It looked very much like it, and his return as an intelligent and successful scout added largely to all his other claims to distinction. Not another boy in the band had ever announced anything so very bad and so important.
That was no time for anybody to spend a thought upon the fame of Two Arrows, however. All the old men said, one after another, that they wished they knew just how many Apaches there were in that war-party. Had they known how very strong it was, they might have been even worse puzzled, but Long Bear was really a clear-headed leader, and he decided the whole matter promptly and finally. He told his gathering braves that the place where they were was a bad one to fight in, while their pale-face friends had selected a peculiarly good one. They themselves had but twenty-three warriors armed with rifles, and nearly as many more young men and well-grown boys armed with bows and arrows. That was no force with which to meet Apaches, nobody knew how many, and all sure to be riflemen. To go back through the pass was to die of sure starvation, even if they were not followed and slaughtered among the rocks. The Apaches were plainly making for that very pass, he said; and he was only a keen-eyed chief and not at all a prophet when he read the matter correctly and said,
"'Pache run away from blue-coats. All in a hurry. Not stop. Nez Percé hide and let them go by. Not fight. Keep pony. Keep hair. Good. Ugh!"
The party which had been sent back after the lodges and things was a serious anxiety, and a light-footed youngster was started off at once to warn them. He would be sure to meet them on their way, returning, and could tell them to be on their guard, and very little more could be done for them.
Long Bear finished his speech of explanation, and then, without a moment's pause, he gave the order to break up camp and prepare to march, carrying with them every pound of provisions. Not one moment was to be lost in gaining such protection as might be had from the good position of the miners, and from the fact that they were pale-faces of some importance, and from the other great fact that they were all good riflemen. There was hardly anybody in the band, old enough to understand what an Apache was, who did not fully appreciate the force of the chief's argument, and every squaw did her best to hasten the departure. Lodges came down, ponies were packed, children were gathered, warriors and braves and boys completed their preparations for fighting; the Big Tongue declared his readiness to kill a large number of Apaches, and One-eye was compelled to abandon forever all the bones he had buried since the people he barked for had settled upon the bank of that river.

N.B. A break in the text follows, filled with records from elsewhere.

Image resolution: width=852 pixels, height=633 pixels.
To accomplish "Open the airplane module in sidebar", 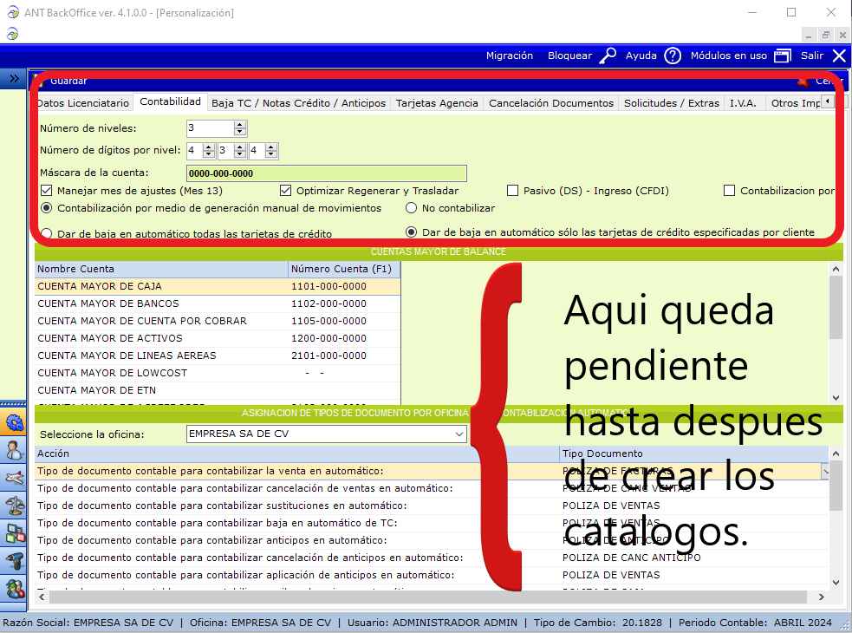I will (x=14, y=478).
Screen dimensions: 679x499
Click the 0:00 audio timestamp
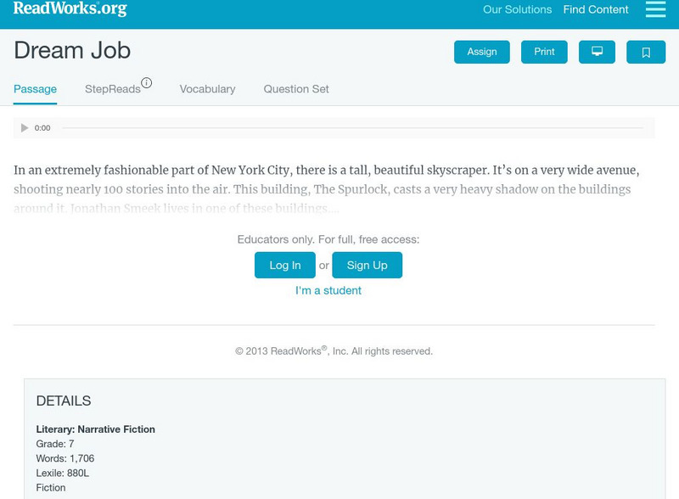pos(42,128)
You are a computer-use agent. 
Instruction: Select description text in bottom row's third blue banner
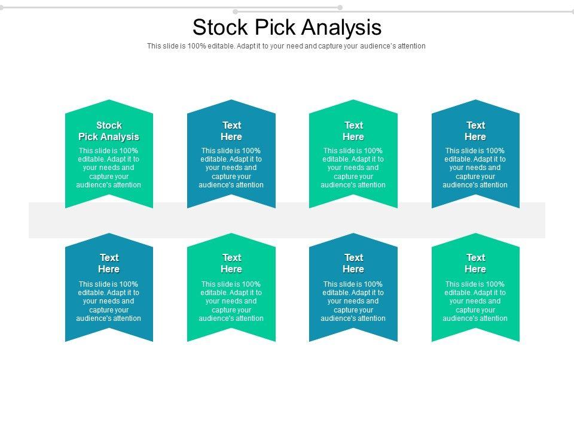(353, 301)
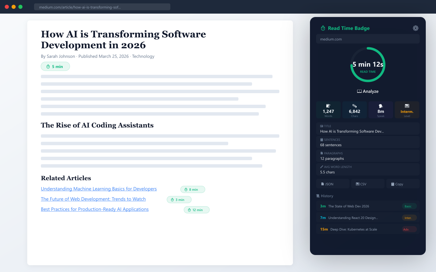Image resolution: width=436 pixels, height=272 pixels.
Task: Click the Chars count stat card
Action: click(x=355, y=110)
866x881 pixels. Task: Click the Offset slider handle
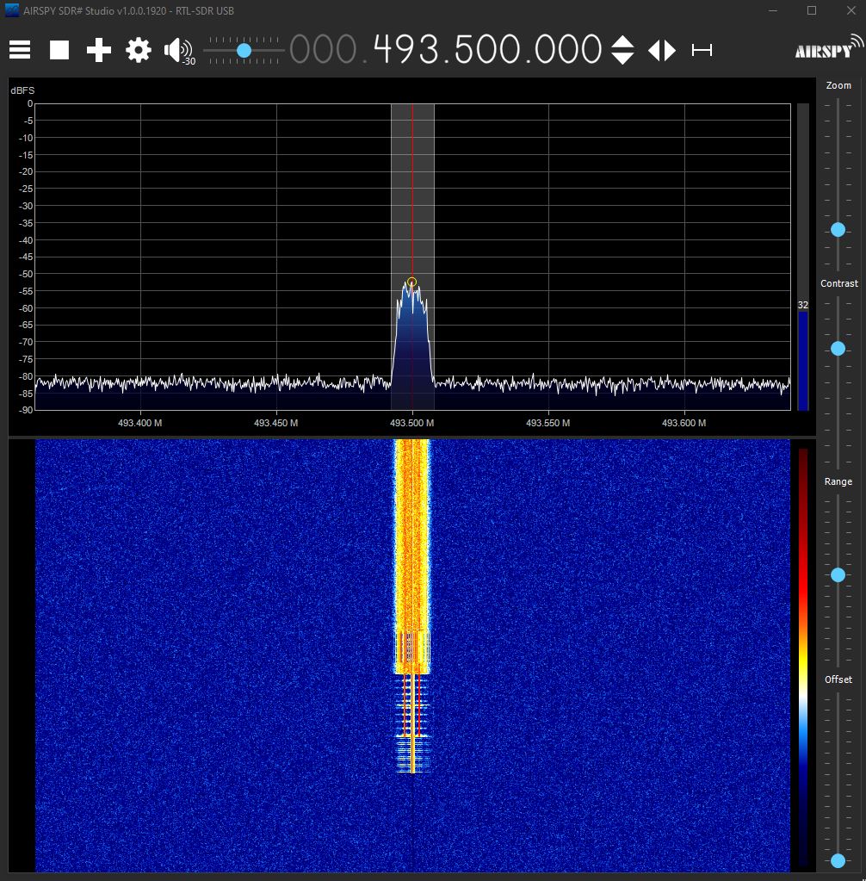[x=838, y=860]
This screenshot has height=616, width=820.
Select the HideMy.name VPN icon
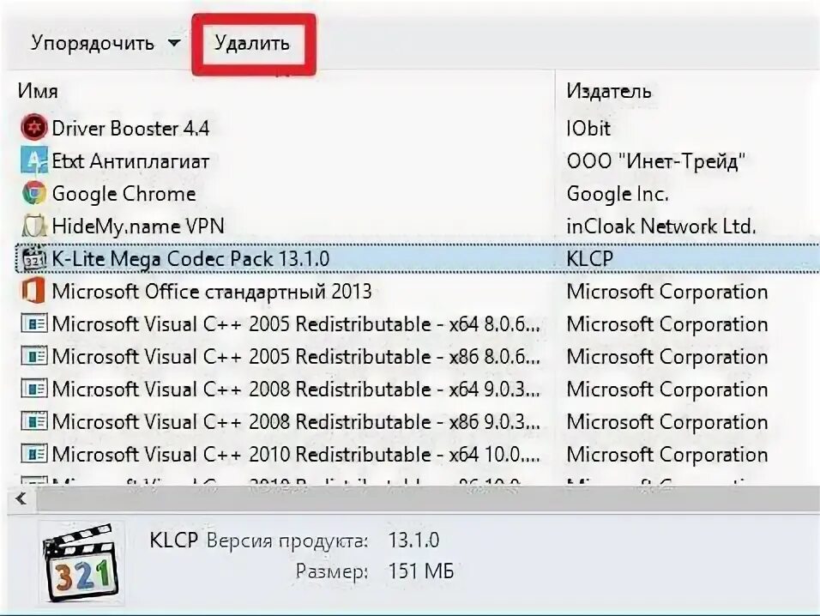[x=33, y=226]
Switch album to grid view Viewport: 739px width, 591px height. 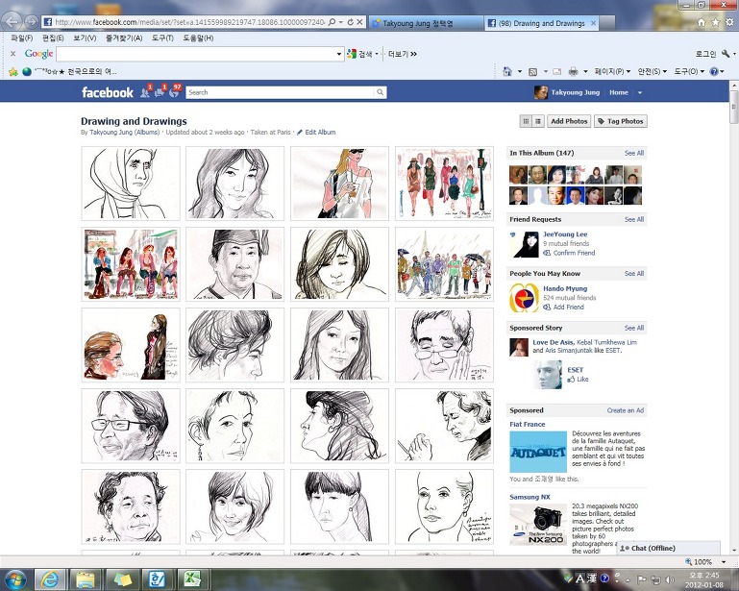526,121
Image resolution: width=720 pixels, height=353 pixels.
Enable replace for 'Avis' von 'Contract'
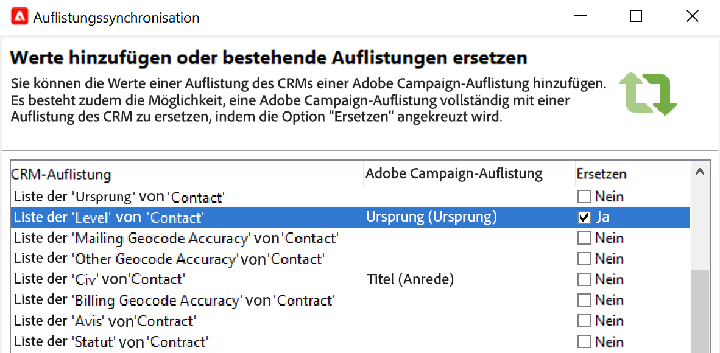pos(584,321)
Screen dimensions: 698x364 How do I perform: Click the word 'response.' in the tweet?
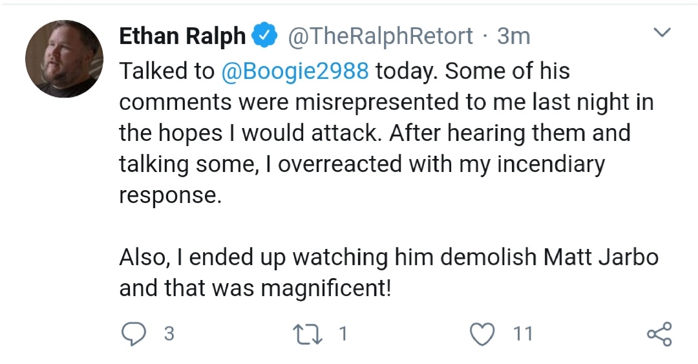point(170,196)

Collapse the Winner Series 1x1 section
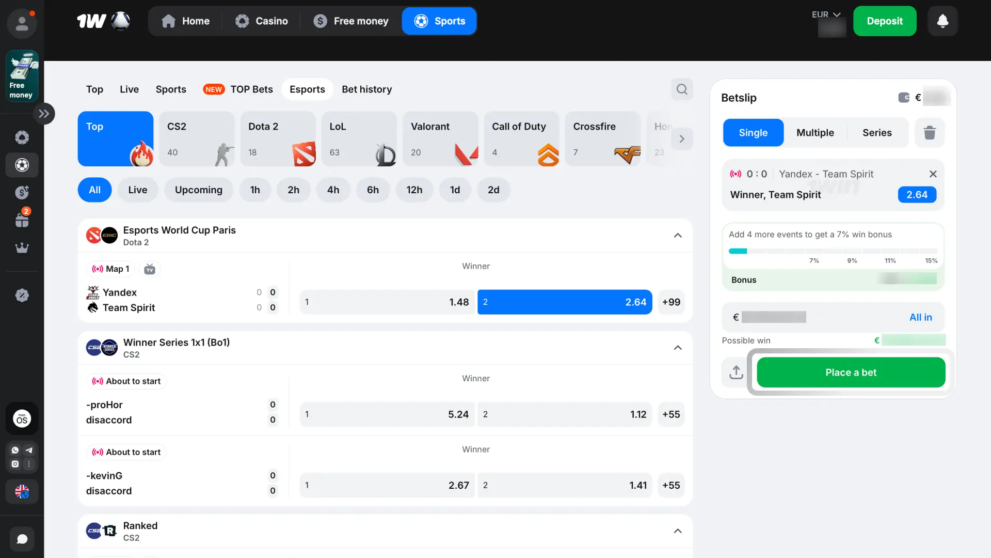(x=678, y=348)
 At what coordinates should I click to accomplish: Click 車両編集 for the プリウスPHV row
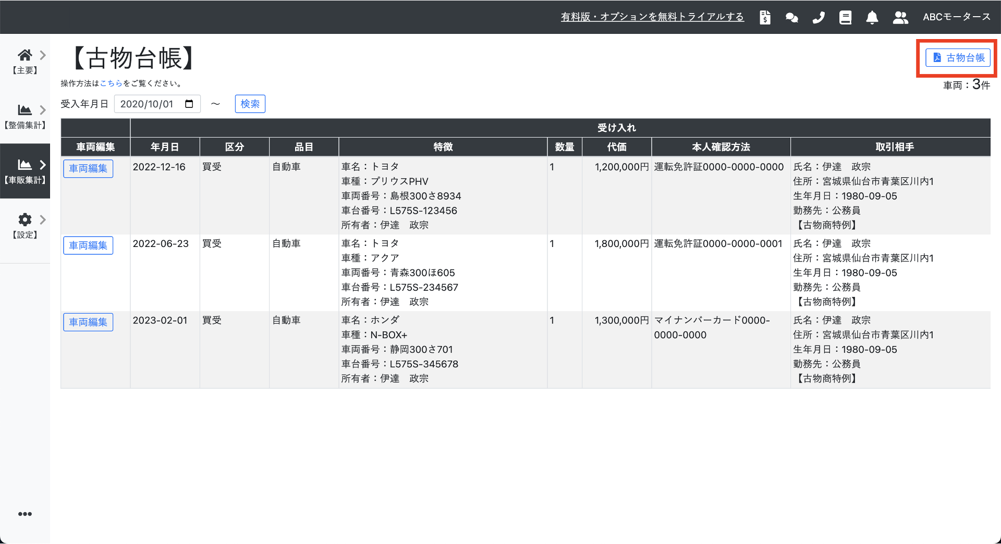click(88, 168)
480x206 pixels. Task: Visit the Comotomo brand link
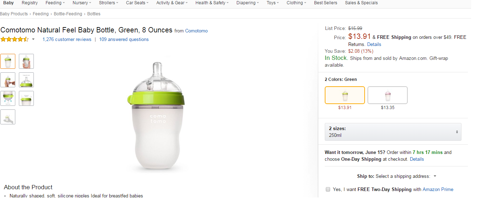coord(196,31)
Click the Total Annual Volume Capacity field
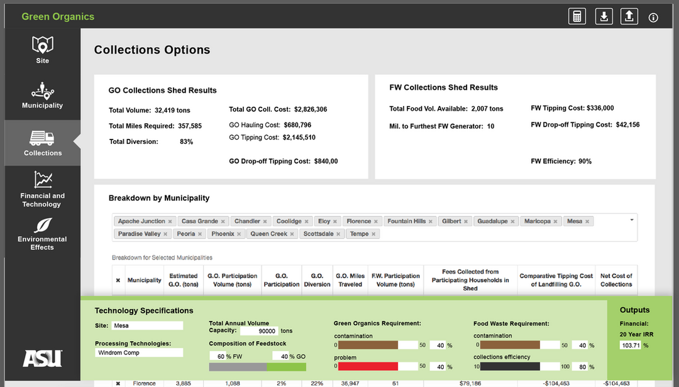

There was a good deal of quiet and sober efficiency in spite of the excitement. Two Arrows had further questions to answer from quite a number of his elders. He was furnished with one of the best ponies in the drove in acknowledgment of his services. He was now, also, to figure as a kind of guide, and he did not once think of or mention the fatigue of his long, hard ride. He very willingly ate, however, the whole of a buffalo steak, broiled for him by one of the squaws, and felt a good deal better afterwards. He almost felt that he had earned a rifle, or at least a pistol, but well knew that it was all in vain to ask for one, when the supply was insufficient to arm all the braves who were a full head taller than himself.
Still, it was a magnificent thing, at last, to ride out at the head of the cavalcade, by the side of a tall warrior, as the one boy of all that band who was on first-rate terms with the pale-faces and knew perfectly the trail leading to them. As for that, any red man of them all could have followed the tracks of the wagon-wheels, even at night, but Two Arrows had no idea of surrendering that part of his growing importance. It would have done Na-tee-kah's proud heart good to have seen him in particular, and it would have been well worth the while of almost anybody else to have had a good look at the whole affair, as the motley array poured out into the moonlight from under the shadowy cover of the primeval forest.
There were no sleepy ones except the pappooses, and they could sleep under the tightly-drawn blankets upon the backs of their mothers as well as anywhere else. All the rest were more or less hardened to the quick changes and migrations of the kind of life into which they had been born. They were not likely to be injured by being kept up pretty late for one night, and there was no need that anybody should walk, now that their four-footed wealth had returned.
Two Arrows thought of that, and he could hardly help reminding some of his friends of his share in so good a thing. He received a reply from one gray-headed warrior which sounded very much like a snub:
"Ugh! Two Arrows. Red-head. Boys find pony first. Pony there. Brave find next day. Boy talk too much. Kill 'Pache like warrior. Then talk a heap. Show scalp. Whoop. Ugh!"